Mare svuotato di lumachine: pesca in crisi nera. È un settore tradizionale e di solito remunerativo quello delle lumachine di mare (Nassarius mutabilis), ma l’ultimo anno è passato agli archivi nel più totale “insuccesso”.
I pescatori che praticano questo tipo di pesca con sistemi da posta per catturare questo apprezzato e sapido gasteropode di interesse commerciale hanno avuto un calo della produzione superiore all’80%.
Nel corso dell’ultima stagione autunnale-primaverile, i “nassaroli” hanno trovato i banchi di lumachine rarefatti, fino ad azzerarsi nel tratto di mare dalla foce del Rubicone al Ravennate. Auspicano quindi risposte da parte della ricerca scientifica. Per il momento, fanno risalire la sparizione del mollusco, comune nei fondali sabbiosi e melmosi dell’Adriatico, alle mucillagini dell’estate 2024. Una volta stratificate in una coltre inconsistente in fondo al mare, avrebbero impedito la schiusa delle uova, che vanno a formare agglomerati dalla consistenza spugnosa.
Prezzi alle stelle
Le conseguenze di questa sciagura si sono toccate con mano nei prezzi del prodotto, che sono schizzati alle stelle. E i pescatori che traggono sostentamento economico stagionale nelle lumachine hanno visto pesantemente intaccata un’importante fonte di reddito quando hanno salpato dal fondale cestelli desolatamente vuoti di prodotto.
Dramma per 40 barchini
Sono una quindicina i “barchini” di stanza nel porto di Cesenatico che praticano la pesca da posta con strumenti fissi, altrettanti in quello di Cervia e una decina nel Ravennate.
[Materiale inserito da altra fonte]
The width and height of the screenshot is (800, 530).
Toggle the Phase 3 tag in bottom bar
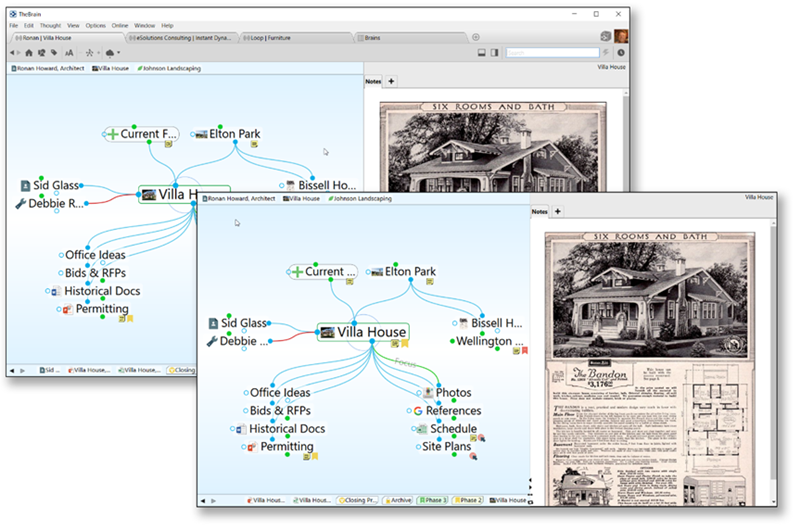point(433,499)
Cogolli per le seppie, gabbiette per le canocchie, reti da posta per il pesce e, nel periodo da ottobre a maggio, cestelli vengono posati a centinaia sul fondale: all’interno hanno un’esca di pesce per la cattura delle lumachine, che sono una specie saprofaga.
Fondali deserti
Un quadro sconfortante di come è andata l’ultima stagione di pesca su questo versante viene dipinto da uno dei più noti nassaroli, Luca Zanuccoli: «Abbiamo avuto un calo del prodotto superiore all’80% – riferisce –. Dal Rubicone a Ravenna di questi molluschi non ce ne sono più. Da un quarto di miglio fino alle 3 miglia dalla costa, dove prima si pescavano, c’è il deserto. Sono arrivati a costare fino a 18 euro al chilo, mentre in precedenza si pagavano 6-8 euro. Io, che sulla mia barca sono solo, sono passato dai 40-50 chili pescati ad appena 7-8; le barche più grandi dagli 80 chili a 15. E per trovare qualcosa siamo dovuti ad andare a calare cestelli verso il Riminese, con maggiori spese per nafta».
Seppie: ultima spiaggia
C’è stato anche un cambio di programmi: «A questo punto, abbiamo provato ad anticipare a marzo la stagione della pesca delle seppie. Se anche questa dovesse andare male, il nostro mestiere andrebbe a ramengo». Eppure, «prima delle mucillagini dell’estate 2024, di lumachine ce ne erano in abbondanza; dopo, il vuoto. La mucillagine si è depositata spessa sul fondale e ne avrà soffocato le uova». Il periodo di riproduzione va da maggio a giugno.
Senza ristori
Poi Zanuccoli recrimina: «Noi che pratichiamo il mestiere della pesca da posta siamo stati i più penalizzati dalle mucillagini del 2024. Eppure la maggior parte di noi non ha ricevuto un euro, di quel milione di ristori che ha stanziato la Regione Emilia-Romagna. A nostro giudizio, è stato adottato un criterio per assegnare gli indennizzi inadeguato e scarsamente verificabile».